うつ病です。元は抗うつ剤として開発されたブプロピオンという薬で、やや禁
煙の成功率が上がるのです。ということは、すごく大雑把に言うと、スモーカー
は普段ちょっとうつ気味といえるかもしれません。
前回は、ニコチンは、ドーパミンという幸せの神経物質を強制的に分泌させる。
そのため喫煙者の脳は感受性が低下。ドーパミンが出にくくなり、幸せが感じに
くくなってしまう。という話でしたね。
つまり、喫煙者は普段、少し気持ちが落ち込んでいて(うつ病ということでは
なく)、タバコを吸ったときだけ、ニコチンが神経を刺激し、少し元気になると
いうわけです。食後も休憩時間も、お酒の席もみな同じ。タバコの助けを借りて
楽しみます。
ということは、喫煙者に禁煙を勧めることが、いかに残酷な要求であるかわか
りますね。そう、喫煙者は禁煙といわれると、単にタバコを止めることとは思え
ないのです。ニコチンの助けを借りて感じていた、すべての幸せを根こそぎ奪わ
れてしまうように感じてしまうのです。いわば、ずっとうつでいろ!幸せになる
な!というように。
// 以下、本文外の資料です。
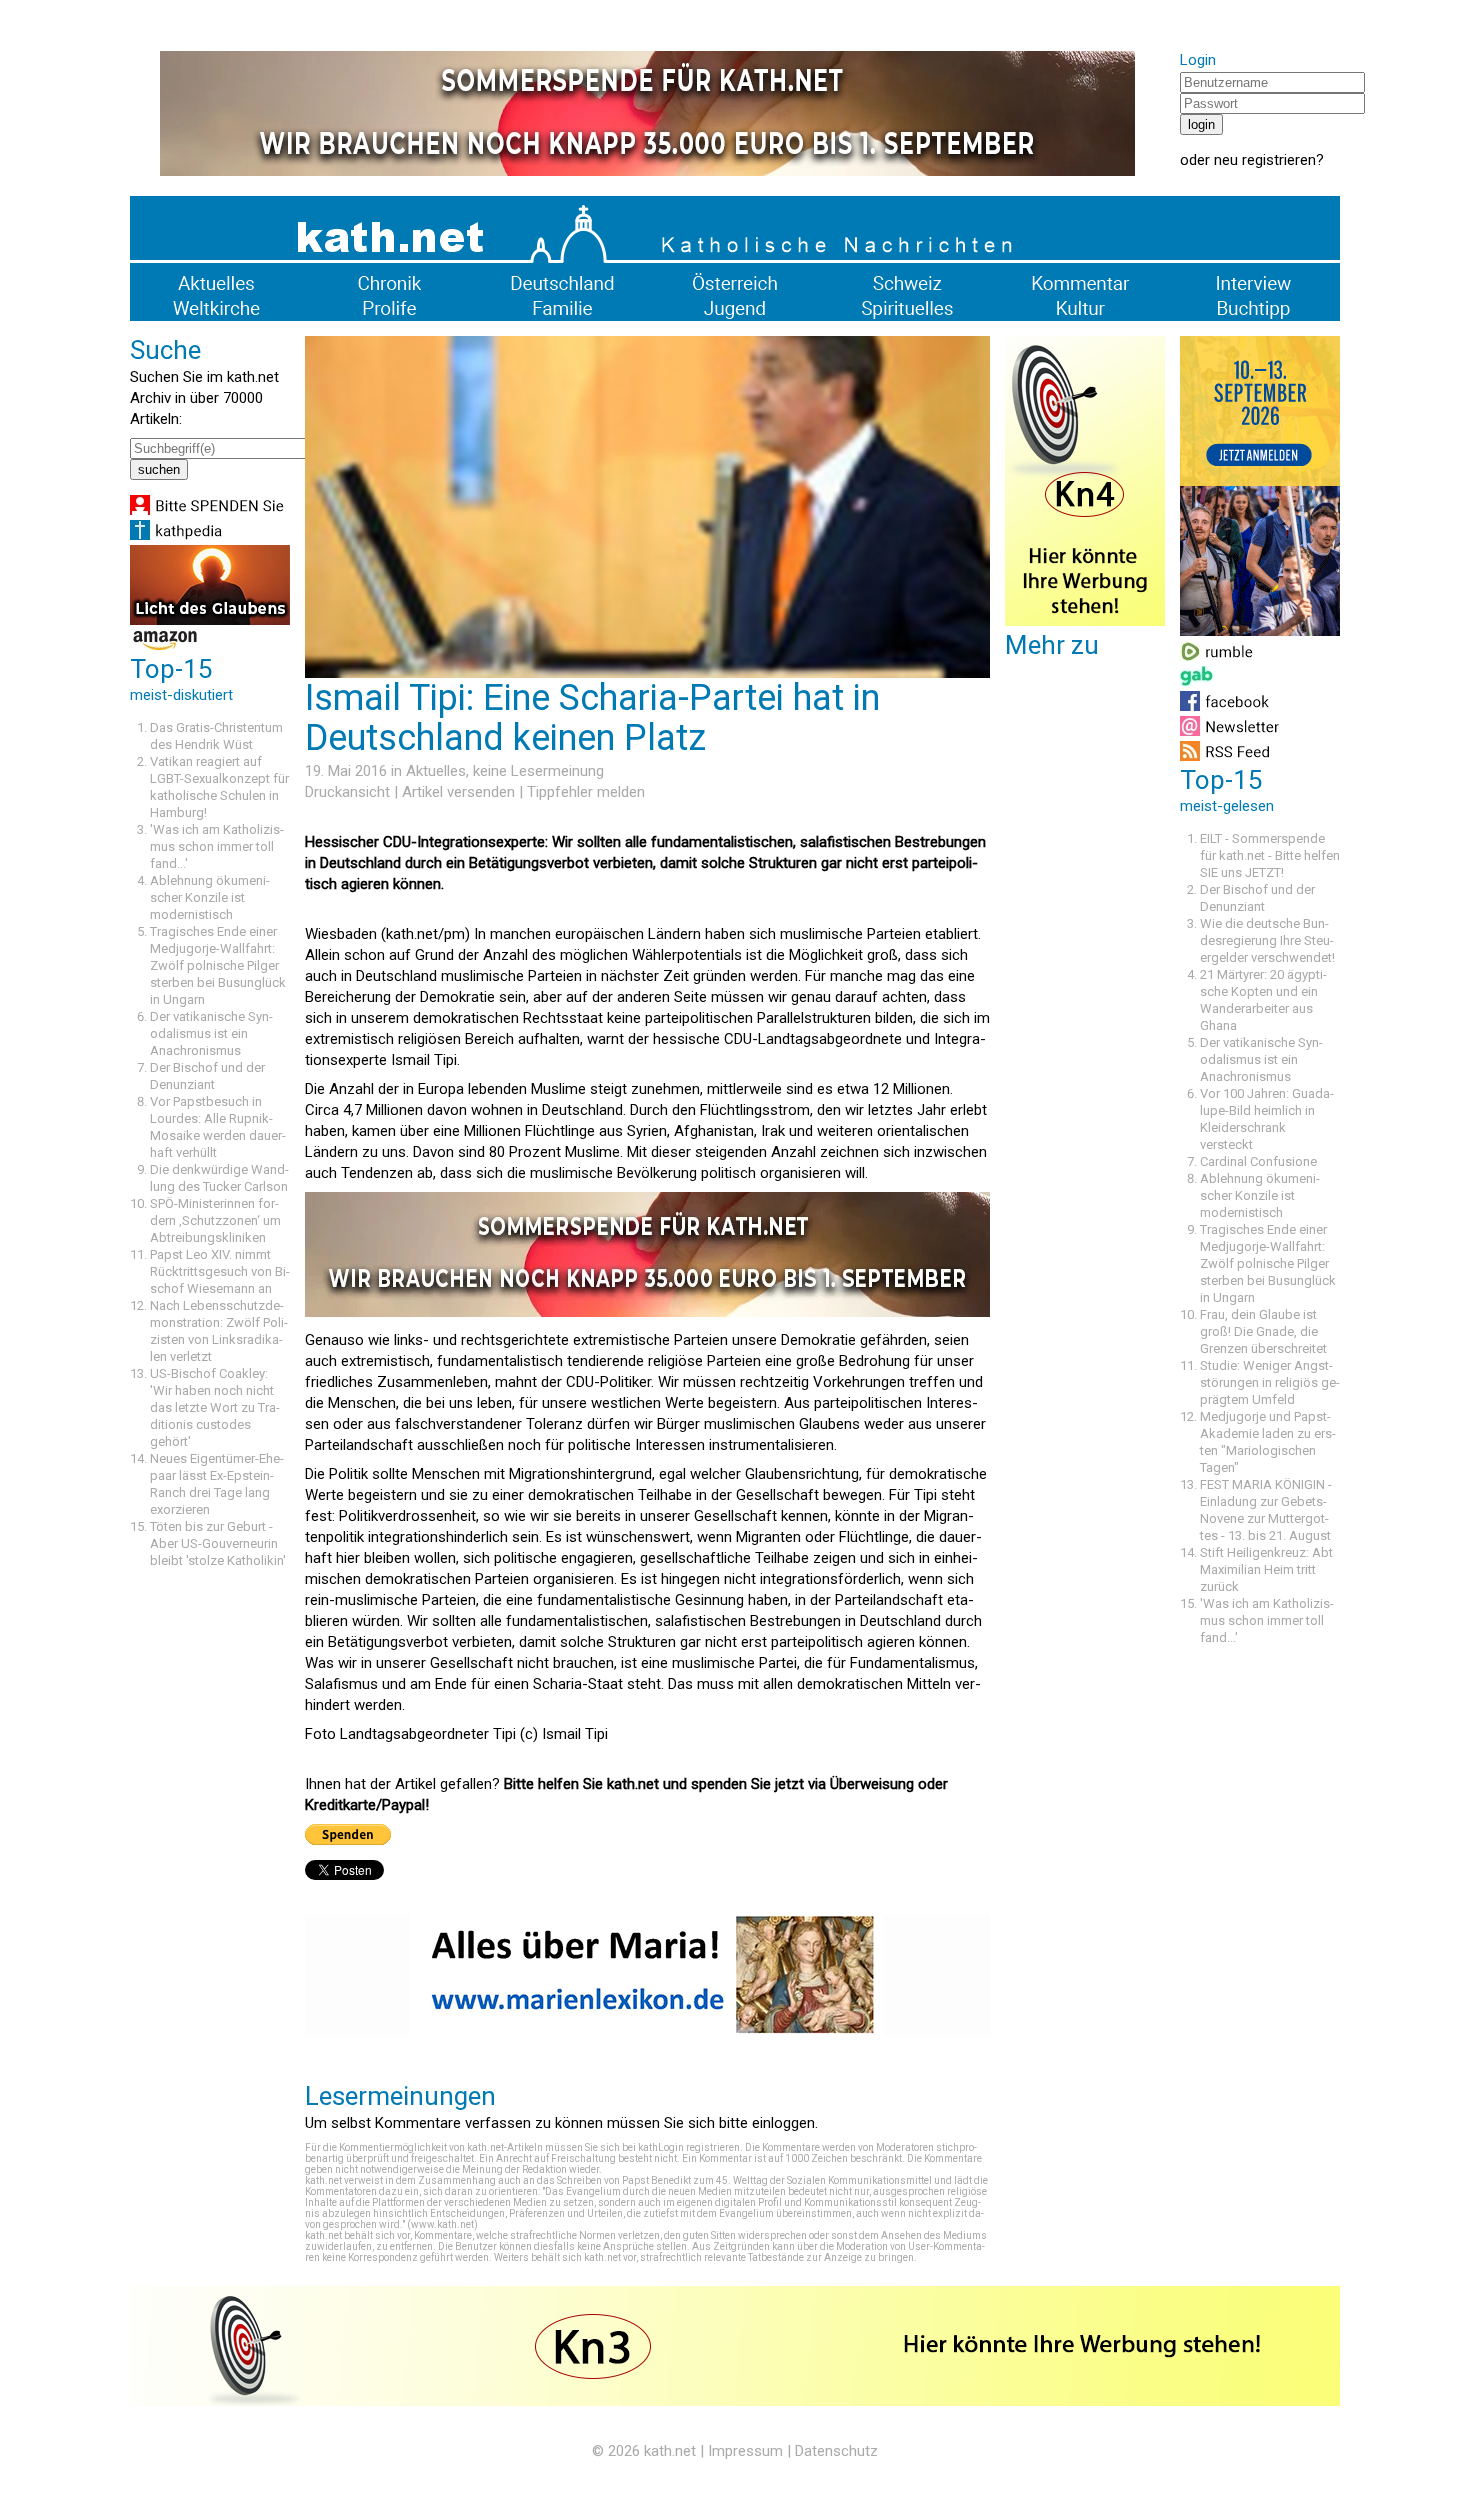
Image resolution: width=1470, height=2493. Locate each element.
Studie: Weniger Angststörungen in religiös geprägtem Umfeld (1270, 1382)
それで「女房と分かれてもタバコとは別れない」という人ま
で出てくるのです。
でもそれは、思い込みです。確かに禁煙を始めるといったんは、ドーパミンが
減っていきます。しかし、もう、ニコチンがこないとわかると(1日一本でもダ
メですよ)神経は回復をはじめ、自分でドーパミンを出すようになっていきます。
それに伴い、幸せは感じやすく、不安は和らぎやすくなるのです。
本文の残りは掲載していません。